The altitude of a right triangle is 7 cm less than its base. If the hypotenuse is 13 cm, find the other two sides.
Answers
Let us say, the base of the right triangle be x cm.
Given,
the altitude of right triangle = (x – 7) cm
From Pythagoras theorem,
we know,
Base² + Altitude² = Hypotenuse²
∴ x² + (x – 7)² = 13²
➪ x² + x² + 49 – 14x = 169
➪ 2x² – 14x – 120 = 0
➪ x² – 7x – 60 = 0
➪ x² – 12x + 5x – 60 = 0
➪ x(x – 12) + 5(x – 12) = 0
➪ (x – 12)(x + 5) = 0
Thus, either x – 12 = 0 or x + 5 = 0,
➪ x = 12 or x = – 5
Since sides cannot be negative, x can only be 12.

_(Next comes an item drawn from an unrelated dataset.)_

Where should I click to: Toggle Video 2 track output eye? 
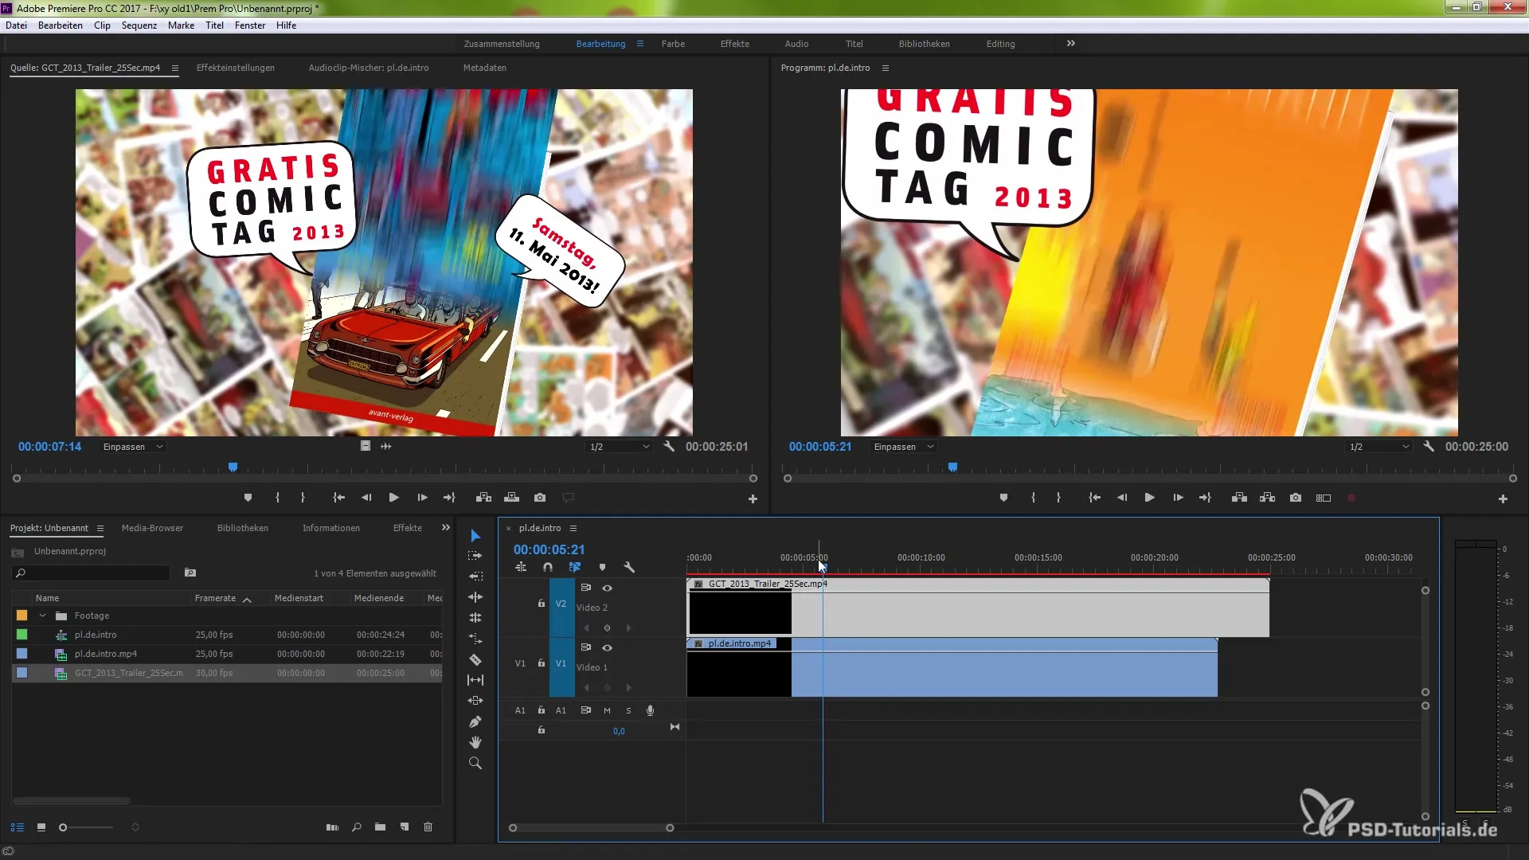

Therefore, the base of the given triangle is 12 cm and the altitude of this triangle will be (12 – 7) cm = 5 cm.
Answer:
∴ x² + (x – 7)² = 13²
➪ x² + x² + 49 – 14x = 169
➪ 2x² – 14x – 120 = 0
➪ x² – 7x – 60 = 0
➪ x² – 12x + 5x – 60 = 0
➪ x(x – 12) + 5(x – 12) = 0
➪ (x – 12)(x + 5) = 0
Thus, either x – 12 = 0 or x + 5 = 0,
➪ x = 12 or x = – 5
Since sides cannot be negative, x can only be 12.
Therefore, the base of the given triangle is 12 cm and the altitude of this triangle will be (12 – 7) cm = 5 cm.